ACTIVITY – Here are some records. Transcribe all of them exactly.

+-------+

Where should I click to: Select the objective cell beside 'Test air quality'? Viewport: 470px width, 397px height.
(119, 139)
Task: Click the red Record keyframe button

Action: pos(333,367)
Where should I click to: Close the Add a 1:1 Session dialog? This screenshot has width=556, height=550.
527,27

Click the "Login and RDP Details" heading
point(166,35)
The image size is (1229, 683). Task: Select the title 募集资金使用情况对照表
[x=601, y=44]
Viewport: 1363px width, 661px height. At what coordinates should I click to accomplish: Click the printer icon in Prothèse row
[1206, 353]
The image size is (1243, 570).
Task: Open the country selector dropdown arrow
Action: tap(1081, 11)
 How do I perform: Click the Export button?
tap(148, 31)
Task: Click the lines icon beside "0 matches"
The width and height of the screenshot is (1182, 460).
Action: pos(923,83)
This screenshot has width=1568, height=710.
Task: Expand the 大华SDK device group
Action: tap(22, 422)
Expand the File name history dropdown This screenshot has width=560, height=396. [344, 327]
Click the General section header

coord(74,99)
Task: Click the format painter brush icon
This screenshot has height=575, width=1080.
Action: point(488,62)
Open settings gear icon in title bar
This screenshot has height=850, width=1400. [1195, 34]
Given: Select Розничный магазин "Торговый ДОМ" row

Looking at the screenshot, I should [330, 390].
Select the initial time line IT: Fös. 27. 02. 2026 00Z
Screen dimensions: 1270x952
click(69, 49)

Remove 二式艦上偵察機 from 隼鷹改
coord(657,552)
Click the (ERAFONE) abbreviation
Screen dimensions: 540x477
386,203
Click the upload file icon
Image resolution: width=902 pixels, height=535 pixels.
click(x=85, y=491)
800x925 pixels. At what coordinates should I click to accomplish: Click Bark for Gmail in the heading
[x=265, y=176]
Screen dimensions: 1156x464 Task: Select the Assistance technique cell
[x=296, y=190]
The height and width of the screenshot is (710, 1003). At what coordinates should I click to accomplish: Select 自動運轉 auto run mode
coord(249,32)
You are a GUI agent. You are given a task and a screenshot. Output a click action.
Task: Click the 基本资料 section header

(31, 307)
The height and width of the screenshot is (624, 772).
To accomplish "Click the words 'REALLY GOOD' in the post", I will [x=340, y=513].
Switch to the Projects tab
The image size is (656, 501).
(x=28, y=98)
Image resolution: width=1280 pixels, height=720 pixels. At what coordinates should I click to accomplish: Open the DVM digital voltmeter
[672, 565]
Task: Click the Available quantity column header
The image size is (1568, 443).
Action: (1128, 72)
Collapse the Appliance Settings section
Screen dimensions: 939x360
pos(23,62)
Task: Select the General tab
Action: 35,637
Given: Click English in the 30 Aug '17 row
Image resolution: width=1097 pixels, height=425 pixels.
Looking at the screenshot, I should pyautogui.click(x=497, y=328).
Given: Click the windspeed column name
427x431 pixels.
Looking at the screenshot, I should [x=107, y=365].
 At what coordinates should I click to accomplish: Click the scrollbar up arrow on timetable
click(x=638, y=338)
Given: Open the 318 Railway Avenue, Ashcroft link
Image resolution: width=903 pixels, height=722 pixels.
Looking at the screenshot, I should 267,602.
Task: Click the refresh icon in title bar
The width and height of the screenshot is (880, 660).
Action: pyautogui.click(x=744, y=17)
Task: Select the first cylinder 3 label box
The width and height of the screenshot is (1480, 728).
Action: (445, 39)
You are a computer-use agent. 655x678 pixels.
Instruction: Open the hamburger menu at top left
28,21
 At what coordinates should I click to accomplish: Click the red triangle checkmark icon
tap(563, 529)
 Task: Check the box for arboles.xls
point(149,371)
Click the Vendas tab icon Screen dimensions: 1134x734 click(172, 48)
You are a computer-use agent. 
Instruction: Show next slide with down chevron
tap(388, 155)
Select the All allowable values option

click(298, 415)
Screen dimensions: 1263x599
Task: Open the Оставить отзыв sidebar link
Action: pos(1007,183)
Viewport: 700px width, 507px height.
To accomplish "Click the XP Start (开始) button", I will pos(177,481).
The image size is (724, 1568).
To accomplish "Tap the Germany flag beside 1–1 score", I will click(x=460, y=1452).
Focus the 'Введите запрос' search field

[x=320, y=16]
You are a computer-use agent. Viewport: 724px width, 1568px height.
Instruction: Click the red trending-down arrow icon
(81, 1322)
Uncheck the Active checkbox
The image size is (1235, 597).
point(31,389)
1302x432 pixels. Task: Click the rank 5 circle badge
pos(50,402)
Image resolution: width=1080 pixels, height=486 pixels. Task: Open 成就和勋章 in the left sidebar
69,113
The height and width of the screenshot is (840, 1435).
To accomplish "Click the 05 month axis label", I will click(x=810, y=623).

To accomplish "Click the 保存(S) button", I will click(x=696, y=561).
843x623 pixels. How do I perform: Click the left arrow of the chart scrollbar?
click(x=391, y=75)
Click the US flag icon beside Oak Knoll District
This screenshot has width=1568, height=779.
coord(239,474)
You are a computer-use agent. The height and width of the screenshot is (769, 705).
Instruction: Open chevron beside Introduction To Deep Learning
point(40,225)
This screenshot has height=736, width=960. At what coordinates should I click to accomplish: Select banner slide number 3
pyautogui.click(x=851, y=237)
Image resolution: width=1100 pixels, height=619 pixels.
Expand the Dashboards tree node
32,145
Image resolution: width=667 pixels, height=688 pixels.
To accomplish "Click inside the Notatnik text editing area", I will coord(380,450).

+-------+

ANSWER TO THE EXERCISE –
Where should I click to: Select the objective cell beside 'Test air quality'? Viewport: 470px width, 397px height.
(119, 139)
Task: Click the red Record keyframe button

Action: pos(333,367)
Where should I click to: Close the Add a 1:1 Session dialog? This screenshot has width=556, height=550.
527,27

Click the "Login and RDP Details" heading
point(166,35)
The image size is (1229, 683). Task: Select the title 募集资金使用情况对照表
[x=601, y=44]
Viewport: 1363px width, 661px height. At what coordinates should I click to accomplish: Click the printer icon in Prothèse row
[1206, 353]
The image size is (1243, 570).
Task: Open the country selector dropdown arrow
Action: tap(1081, 11)
 How do I perform: Click the Export button?
tap(148, 31)
Task: Click the lines icon beside "0 matches"
The width and height of the screenshot is (1182, 460).
Action: pos(923,83)
This screenshot has width=1568, height=710.
Task: Expand the 大华SDK device group
Action: tap(22, 422)
Expand the File name history dropdown This screenshot has width=560, height=396. [344, 327]
Click the General section header

coord(74,99)
Task: Click the format painter brush icon
This screenshot has height=575, width=1080.
Action: point(488,62)
Open settings gear icon in title bar
This screenshot has height=850, width=1400. [1195, 34]
Given: Select Розничный магазин "Торговый ДОМ" row

Looking at the screenshot, I should [330, 390].
Select the initial time line IT: Fös. 27. 02. 2026 00Z
Screen dimensions: 1270x952
click(69, 49)

Remove 二式艦上偵察機 from 隼鷹改
coord(657,552)
Click the (ERAFONE) abbreviation
Screen dimensions: 540x477
386,203
Click the upload file icon
Image resolution: width=902 pixels, height=535 pixels.
click(x=85, y=491)
800x925 pixels. At what coordinates should I click to accomplish: Click Bark for Gmail in the heading
[x=265, y=176]
Screen dimensions: 1156x464 Task: Select the Assistance technique cell
[x=296, y=190]
The height and width of the screenshot is (710, 1003). At what coordinates should I click to accomplish: Select 自動運轉 auto run mode
coord(249,32)
You are a GUI agent. You are given a task and a screenshot. Output a click action.
Task: Click the 基本资料 section header

(31, 307)
The height and width of the screenshot is (624, 772).
To accomplish "Click the words 'REALLY GOOD' in the post", I will [x=340, y=513].
Switch to the Projects tab
The image size is (656, 501).
(x=28, y=98)
Image resolution: width=1280 pixels, height=720 pixels. At what coordinates should I click to accomplish: Open the DVM digital voltmeter
[672, 565]
Task: Click the Available quantity column header
The image size is (1568, 443).
Action: (1128, 72)
Collapse the Appliance Settings section
Screen dimensions: 939x360
pos(23,62)
Task: Select the General tab
Action: 35,637
Given: Click English in the 30 Aug '17 row
Image resolution: width=1097 pixels, height=425 pixels.
Looking at the screenshot, I should pyautogui.click(x=497, y=328).
Given: Click the windspeed column name
427x431 pixels.
Looking at the screenshot, I should [x=107, y=365].
 At what coordinates should I click to accomplish: Click the scrollbar up arrow on timetable
click(x=638, y=338)
Given: Open the 318 Railway Avenue, Ashcroft link
Image resolution: width=903 pixels, height=722 pixels.
Looking at the screenshot, I should 267,602.
Task: Click the refresh icon in title bar
The width and height of the screenshot is (880, 660).
Action: pyautogui.click(x=744, y=17)
Task: Select the first cylinder 3 label box
The width and height of the screenshot is (1480, 728).
Action: (445, 39)
You are a computer-use agent. 655x678 pixels.
Instruction: Open the hamburger menu at top left
28,21
 At what coordinates should I click to accomplish: Click the red triangle checkmark icon
tap(563, 529)
 Task: Check the box for arboles.xls
point(149,371)
Click the Vendas tab icon Screen dimensions: 1134x734 click(172, 48)
You are a computer-use agent. 
Instruction: Show next slide with down chevron
tap(388, 155)
Select the All allowable values option

click(298, 415)
Screen dimensions: 1263x599
Task: Open the Оставить отзыв sidebar link
Action: pos(1007,183)
Viewport: 700px width, 507px height.
To accomplish "Click the XP Start (开始) button", I will pos(177,481).
The image size is (724, 1568).
To accomplish "Tap the Germany flag beside 1–1 score", I will click(x=460, y=1452).
Focus the 'Введите запрос' search field

[x=320, y=16]
You are a computer-use agent. Viewport: 724px width, 1568px height.
Instruction: Click the red trending-down arrow icon
(81, 1322)
Uncheck the Active checkbox
The image size is (1235, 597).
point(31,389)
1302x432 pixels. Task: Click the rank 5 circle badge
pos(50,402)
Image resolution: width=1080 pixels, height=486 pixels. Task: Open 成就和勋章 in the left sidebar
69,113
The height and width of the screenshot is (840, 1435).
To accomplish "Click the 05 month axis label", I will click(x=810, y=623).

To accomplish "Click the 保存(S) button", I will click(x=696, y=561).
843x623 pixels. How do I perform: Click the left arrow of the chart scrollbar?
click(x=391, y=75)
Click the US flag icon beside Oak Knoll District
This screenshot has width=1568, height=779.
coord(239,474)
You are a computer-use agent. The height and width of the screenshot is (769, 705).
Instruction: Open chevron beside Introduction To Deep Learning
point(40,225)
This screenshot has height=736, width=960. At what coordinates should I click to accomplish: Select banner slide number 3
pyautogui.click(x=851, y=237)
Image resolution: width=1100 pixels, height=619 pixels.
Expand the Dashboards tree node
32,145
Image resolution: width=667 pixels, height=688 pixels.
To accomplish "Click inside the Notatnik text editing area", I will coord(380,450).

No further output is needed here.